## TO DO
Recast part of the listing below as a JSON list of strings, one string per line and no blank lines: begin at the line containing "How do I perform: Open the help" and stop after the line containing "The height and width of the screenshot is (745, 1568).".

## AVAILABLE DATA

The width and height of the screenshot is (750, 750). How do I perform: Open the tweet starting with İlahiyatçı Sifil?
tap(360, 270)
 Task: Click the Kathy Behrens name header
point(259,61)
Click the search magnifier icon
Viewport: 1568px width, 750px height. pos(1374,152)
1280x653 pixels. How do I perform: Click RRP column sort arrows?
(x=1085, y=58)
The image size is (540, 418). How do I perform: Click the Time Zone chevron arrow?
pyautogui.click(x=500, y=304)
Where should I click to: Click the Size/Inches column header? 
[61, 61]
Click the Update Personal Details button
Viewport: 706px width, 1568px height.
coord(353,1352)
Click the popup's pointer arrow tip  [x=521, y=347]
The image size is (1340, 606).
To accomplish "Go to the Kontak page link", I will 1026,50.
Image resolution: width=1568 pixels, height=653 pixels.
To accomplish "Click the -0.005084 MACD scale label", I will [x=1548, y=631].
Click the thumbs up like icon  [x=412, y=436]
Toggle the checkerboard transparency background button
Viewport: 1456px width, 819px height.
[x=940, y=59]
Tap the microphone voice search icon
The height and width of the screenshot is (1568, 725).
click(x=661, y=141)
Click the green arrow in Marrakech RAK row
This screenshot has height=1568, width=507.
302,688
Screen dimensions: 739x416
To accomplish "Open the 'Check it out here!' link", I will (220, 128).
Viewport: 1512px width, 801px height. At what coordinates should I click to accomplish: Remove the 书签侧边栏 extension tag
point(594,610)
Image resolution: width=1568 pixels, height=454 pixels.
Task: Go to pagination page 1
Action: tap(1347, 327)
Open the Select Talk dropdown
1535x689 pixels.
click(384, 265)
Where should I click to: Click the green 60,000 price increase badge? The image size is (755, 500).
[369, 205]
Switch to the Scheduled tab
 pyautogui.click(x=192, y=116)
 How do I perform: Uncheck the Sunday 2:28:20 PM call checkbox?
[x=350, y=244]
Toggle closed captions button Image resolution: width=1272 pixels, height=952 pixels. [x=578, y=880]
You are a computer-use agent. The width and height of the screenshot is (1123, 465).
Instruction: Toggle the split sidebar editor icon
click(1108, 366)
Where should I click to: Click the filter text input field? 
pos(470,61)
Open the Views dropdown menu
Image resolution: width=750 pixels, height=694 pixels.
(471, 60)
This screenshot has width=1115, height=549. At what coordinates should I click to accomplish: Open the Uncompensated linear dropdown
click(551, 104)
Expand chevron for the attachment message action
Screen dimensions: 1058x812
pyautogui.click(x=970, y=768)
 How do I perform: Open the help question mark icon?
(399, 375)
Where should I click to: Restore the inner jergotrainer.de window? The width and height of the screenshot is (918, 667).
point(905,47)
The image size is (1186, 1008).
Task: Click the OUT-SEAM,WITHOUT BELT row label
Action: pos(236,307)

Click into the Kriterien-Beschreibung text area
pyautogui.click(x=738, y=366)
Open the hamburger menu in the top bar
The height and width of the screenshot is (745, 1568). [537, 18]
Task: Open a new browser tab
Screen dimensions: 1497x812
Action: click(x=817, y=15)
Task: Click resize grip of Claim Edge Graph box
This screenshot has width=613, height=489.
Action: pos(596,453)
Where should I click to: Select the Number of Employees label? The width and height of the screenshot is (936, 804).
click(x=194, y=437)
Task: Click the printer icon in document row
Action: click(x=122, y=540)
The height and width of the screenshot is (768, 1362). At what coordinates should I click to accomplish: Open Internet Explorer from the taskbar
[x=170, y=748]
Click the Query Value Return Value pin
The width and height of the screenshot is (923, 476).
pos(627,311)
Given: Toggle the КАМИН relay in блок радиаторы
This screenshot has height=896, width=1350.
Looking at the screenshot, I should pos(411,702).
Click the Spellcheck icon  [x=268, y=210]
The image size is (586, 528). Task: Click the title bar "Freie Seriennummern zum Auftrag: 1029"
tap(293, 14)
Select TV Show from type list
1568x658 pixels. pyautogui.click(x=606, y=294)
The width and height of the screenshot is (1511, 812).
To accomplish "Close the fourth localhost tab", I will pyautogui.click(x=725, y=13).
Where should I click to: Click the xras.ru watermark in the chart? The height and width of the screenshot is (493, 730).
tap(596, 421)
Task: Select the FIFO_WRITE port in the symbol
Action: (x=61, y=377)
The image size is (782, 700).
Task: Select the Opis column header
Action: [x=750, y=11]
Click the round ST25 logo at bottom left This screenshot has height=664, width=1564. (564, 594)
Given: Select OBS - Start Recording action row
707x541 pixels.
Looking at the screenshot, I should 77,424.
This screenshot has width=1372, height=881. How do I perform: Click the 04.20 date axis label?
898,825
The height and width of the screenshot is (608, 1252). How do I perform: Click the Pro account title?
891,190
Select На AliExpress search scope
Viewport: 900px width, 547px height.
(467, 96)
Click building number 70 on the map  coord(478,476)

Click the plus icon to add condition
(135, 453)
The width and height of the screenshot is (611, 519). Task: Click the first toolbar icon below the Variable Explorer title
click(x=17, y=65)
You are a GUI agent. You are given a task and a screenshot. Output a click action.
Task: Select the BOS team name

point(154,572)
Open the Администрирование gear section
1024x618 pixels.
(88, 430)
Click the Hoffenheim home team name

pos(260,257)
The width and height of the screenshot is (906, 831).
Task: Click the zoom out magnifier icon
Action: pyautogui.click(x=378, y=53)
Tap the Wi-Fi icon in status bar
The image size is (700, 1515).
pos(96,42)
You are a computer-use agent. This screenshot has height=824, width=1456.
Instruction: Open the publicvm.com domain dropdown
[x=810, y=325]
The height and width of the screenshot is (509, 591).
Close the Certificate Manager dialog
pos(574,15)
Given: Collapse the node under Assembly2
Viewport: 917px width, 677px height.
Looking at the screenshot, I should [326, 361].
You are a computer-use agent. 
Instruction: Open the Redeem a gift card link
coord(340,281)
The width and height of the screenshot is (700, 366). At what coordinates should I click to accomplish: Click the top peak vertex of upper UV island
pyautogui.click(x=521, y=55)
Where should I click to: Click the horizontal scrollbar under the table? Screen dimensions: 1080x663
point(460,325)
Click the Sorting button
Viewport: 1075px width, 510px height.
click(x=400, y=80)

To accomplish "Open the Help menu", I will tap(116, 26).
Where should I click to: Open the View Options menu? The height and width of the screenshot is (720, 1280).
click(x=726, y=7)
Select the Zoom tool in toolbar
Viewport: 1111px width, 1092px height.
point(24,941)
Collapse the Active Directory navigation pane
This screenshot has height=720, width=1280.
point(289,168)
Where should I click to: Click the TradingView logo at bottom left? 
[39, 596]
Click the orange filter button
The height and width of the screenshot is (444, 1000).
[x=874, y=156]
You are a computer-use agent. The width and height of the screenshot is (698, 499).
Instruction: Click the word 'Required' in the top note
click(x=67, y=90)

## SOLUTION TO THIS EXERCISE
[
  " How do I perform: Open the help question mark icon?",
  "(399, 375)",
  "Where should I click to: Restore the inner jergotrainer.de window? The width and height of the screenshot is (918, 667).",
  "point(905,47)",
  "The image size is (1186, 1008).",
  "Task: Click the OUT-SEAM,WITHOUT BELT row label",
  "Action: pos(236,307)",
  "Click into the Kriterien-Beschreibung text area",
  "pyautogui.click(x=738, y=366)",
  "Open the hamburger menu in the top bar",
  "The height and width of the screenshot is (745, 1568). [537, 18]"
]